Masuknya pengusaha atau kontraktor dari luar sebagai pemenang tender di Kabupaten Wajo ini, menunjukkan sistem pengadaan memang terbuka dan kompetitif, akan tetapi ini juga mengungkapkan lemahnya daya saing maupun pemberdayaan kontraktor lokal.
Dugaan kuat mengemuka bahwa sejumlah proyek fisik dan pengadaan barang/jasa tidak lagi murni untuk kepentingan rakyat, melainkan dijadikan ajang "balas budi" politik dan alat bayar utang saat konstentasi pilkada lalu.
Dilain sisi, masalah proyek yang dikuasai oleh istilah "cukong" dan istilah "ketua kelas" proyek seringkali mengacu pada praktik korupsi, nepotisme, atau kolusi dalam pengelolaan proyek di suatu daerah. Istilah "cukong" sendiri sering digunakan untuk merujuk pada individu atau kelompok yang memiliki pengaruh besar dalam proyek-proyek pemerintah atau swasta, seringkali melalui koneksi politik atau keuangan.
Hingga berita ini di tayangkan, Bupati Wajo maupun wakilnya yang di konfirmasi melalui WhatsAppnya Sabtu (5/7) terkait masalah tersebut tak kunjung dijawab.
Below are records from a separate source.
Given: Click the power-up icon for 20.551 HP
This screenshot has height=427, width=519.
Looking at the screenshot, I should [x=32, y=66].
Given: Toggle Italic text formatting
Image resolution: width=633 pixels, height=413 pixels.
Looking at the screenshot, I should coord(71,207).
Sementara itu, Ketua Perserikatan Journalis Indonesia (PERJOSI) Kabupaten Wajo, Abrar Mattalioe, mengungkapkan, jika diamati, hampir setiap tahun, perusahaan dari luar daerah khususnya dari Kabupaten Soppeng mendominasi daftar pemenang tender proyek bernilai besar di Wajo. Ironisnya, perusahaan lokal hanya menjadi penggembira. "Mereka seakan-akan tak diinginkan berkembang di tanah sendiri," ujar Abrar.
Fakta ini bukan sekadar soal kalah bersaing. Ini tentang bagaimana kebijakan pemerintah daerah seharusnya berpihak pada pembangunan ekonomi lokal, bukan justru membuka karpet merah bagi kontraktor luar tanpa proteksi terhadap pelaku usaha daerah sendiri.
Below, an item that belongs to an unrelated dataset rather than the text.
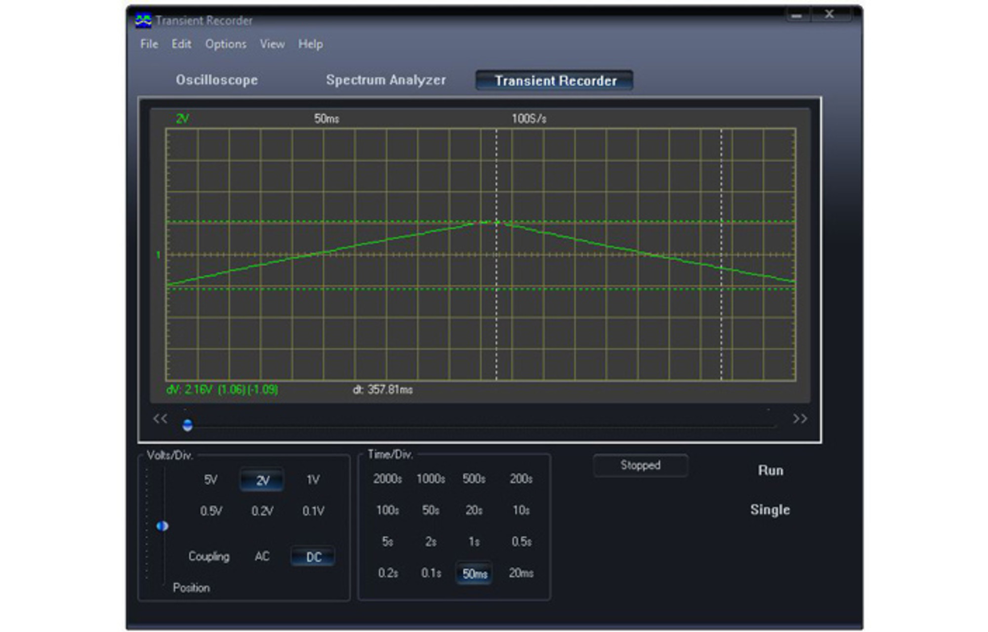Select the 2000s time per division
The width and height of the screenshot is (988, 632).
coord(388,478)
Abrar juga menyoroti dengan adanya istilah "ketua kelas" yang membagi-bagi proyek. Hal itu dapat memicu potensi korupsi dan penyalagunaan kekuasaan jika tidak ada pengawasan yang efektif.
Dilain sisi masyarakat mungkin akan kehilangan kepercayaan terhadap kinerja bupati jika proyek-proyek dikuasai oleh segelintir orang atau atau kelompok tertentu.
Abrar mengatakan bahwa Bupati memang tak pernah secara eksplisit menyatakan dukungan terhadap praktik ini. Tapi diamnya pemimpin di tengah gejolak yang terang-benderang, bagi sebagian pihak, justru dianggap sebagai bentuk pembiaran yang disengaja.
“Kalau Bupati bersih, mestinya bisa bersikap. Tapi kalau dibiarkan terus, publik akan percaya bahwa ini semua ada di bawah kendalinya,” tegasnya. (Tim).